Étienne Achille, Charles Forsdick & Lydie Mouleno (dir.)
Liverpool University Press, 2020, 440 p.
Sur la couverture, une vieille chaîne doublée par son ombre accrochée à un portail rouillé par deux gros cadenas neufs de la marque Master qui brillent au soleil tropical ; le photographe a saisi le détail qui fait sens. Pas n’importe quel photographe : Charles Forsdick, qui a repéré le symbole colonial/postcolonial à l’entrée de cette ancienne colonie pénale de Bourail, en Nouvelle Calédonie, est un des trois éditeurs et rédacteurs de la remarquable préface de ce livre collectif sur les « lieux de mémoire postcoloniaux de la France contemporaine ».

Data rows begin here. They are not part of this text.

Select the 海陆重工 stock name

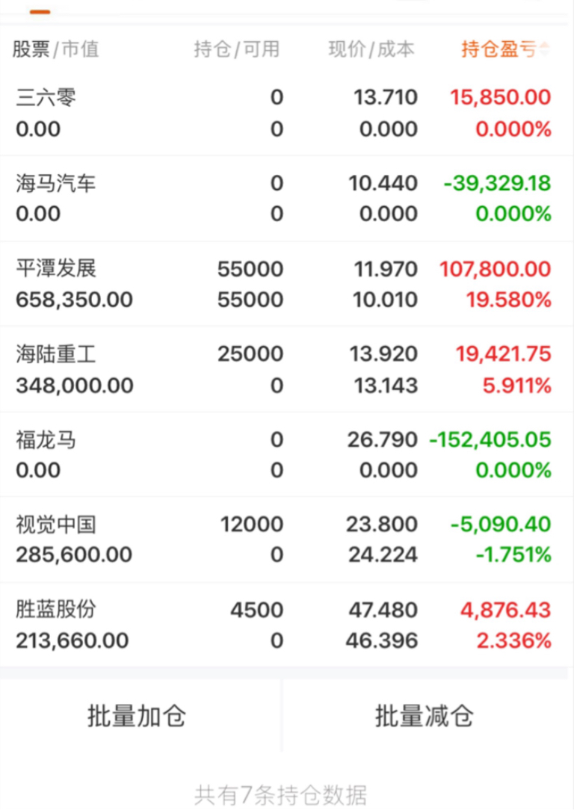56,353
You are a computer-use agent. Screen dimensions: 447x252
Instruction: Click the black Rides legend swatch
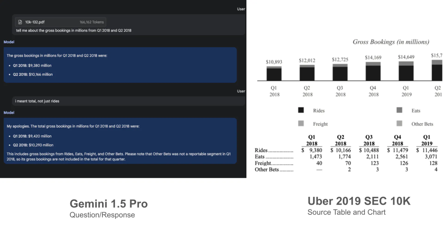pyautogui.click(x=301, y=110)
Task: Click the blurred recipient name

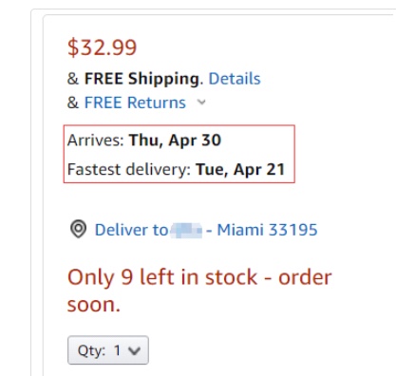Action: click(x=186, y=231)
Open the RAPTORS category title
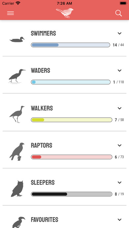 pos(41,145)
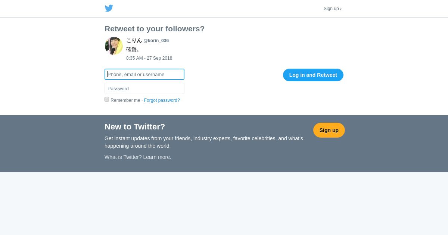
Task: Click the date 27 Sep 2018
Action: [x=159, y=58]
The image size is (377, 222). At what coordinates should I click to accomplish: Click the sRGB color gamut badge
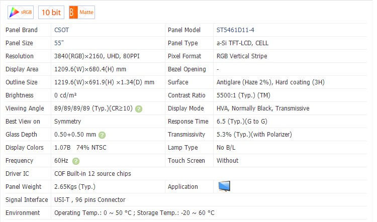pyautogui.click(x=21, y=12)
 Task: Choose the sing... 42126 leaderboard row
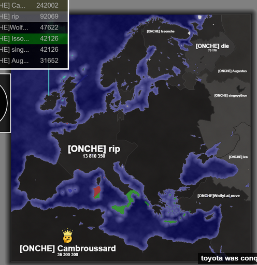[34, 50]
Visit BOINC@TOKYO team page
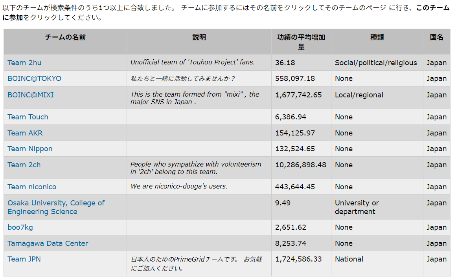This screenshot has height=280, width=456. click(34, 79)
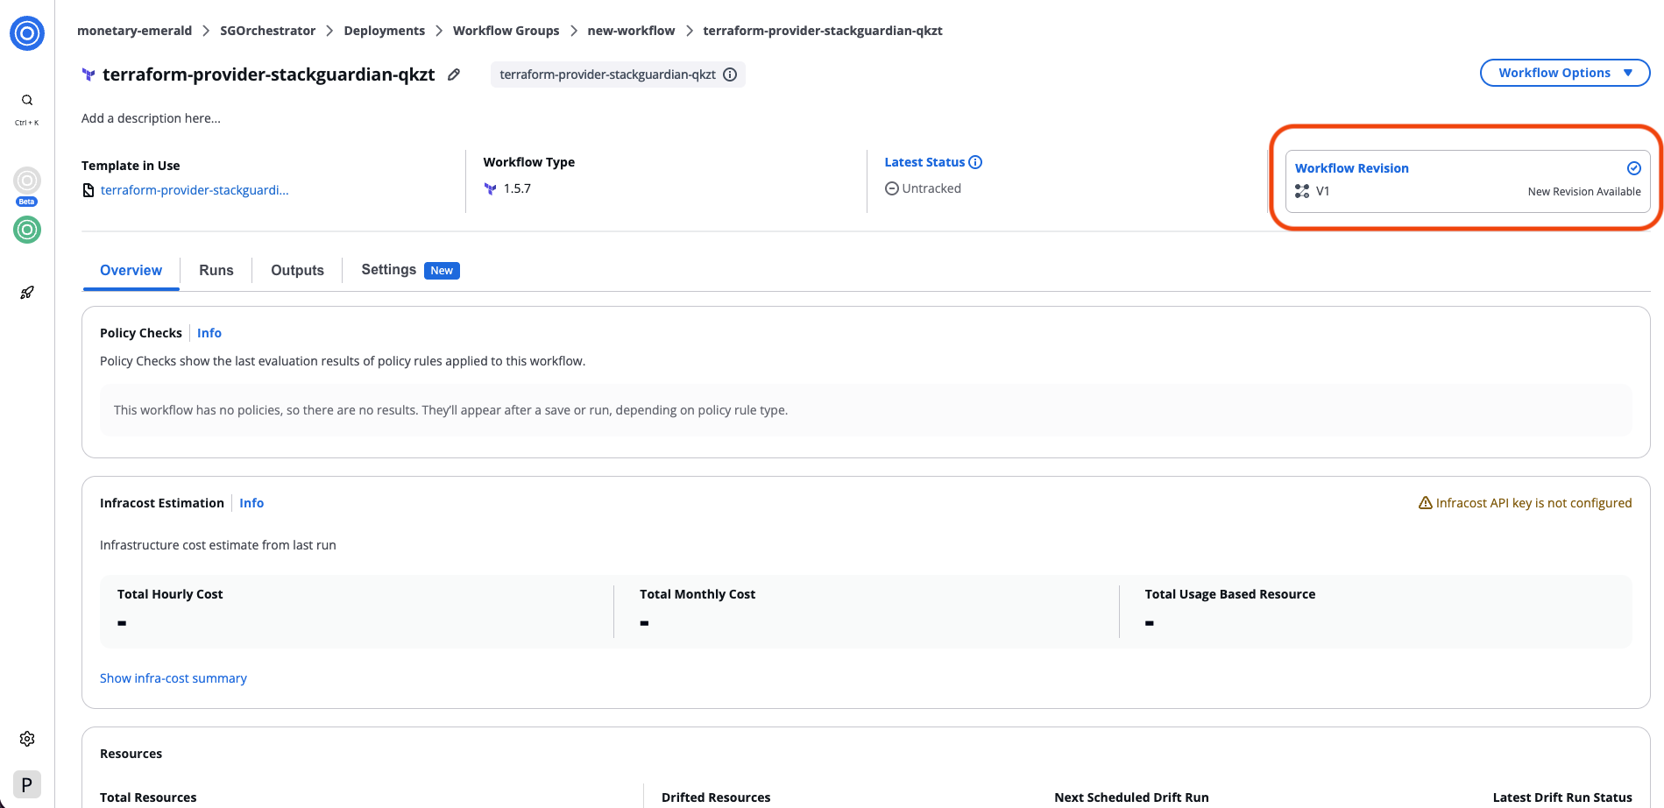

« Lieux de mémoire » : la référence à Pierre Nora est inévitable quand on s’intéresse aux sites et symboles, au matériel et à l’immatériel de la mémoire, surtout à propos de la France. Le collectif proclame : les Lieux de Mémoire « ont créé un paradigme pionnier pour penser les relations entre la nation, le territoire, l’histoire, la mémoire » (p. 2), tout en exprimant fort justement les oublis significatifs de Nora et de son équipe dans le domaine colonial et postcolonial et en en faisant le cœur de leur initiative, d’où le titre de la préface, « Post-colonialiser les Lieux de mémoire. »
Allant plus loin que la simple critique habituelle des Lieux de mémoire pour ce refus des autres – ceux et celles qui n’étaient pas au cœur de la République métropolitaine -, critique souvent exprimée depuis la complétion des sept volumes publiés il y a trente ans déjà, entre 1984 et 1992, le livre fait de ce refus et de sa réflexion sur ce refus sa matière même en se donnant comme objet la France postcoloniale. Et c’est cette négation qui est disséquée, réfléchie, non pas pour se demander pourquoi les excellents contributeurs (moins souvent contributrices) à l’œuvre magistrale pensée par Pierre Nora, bons élèves de la République, ont non pas oublié, à la suite du maître d’œuvre, la plus grande France mais, pire, l’ont volontairement laissée de côté, vue sans intérêt significatif.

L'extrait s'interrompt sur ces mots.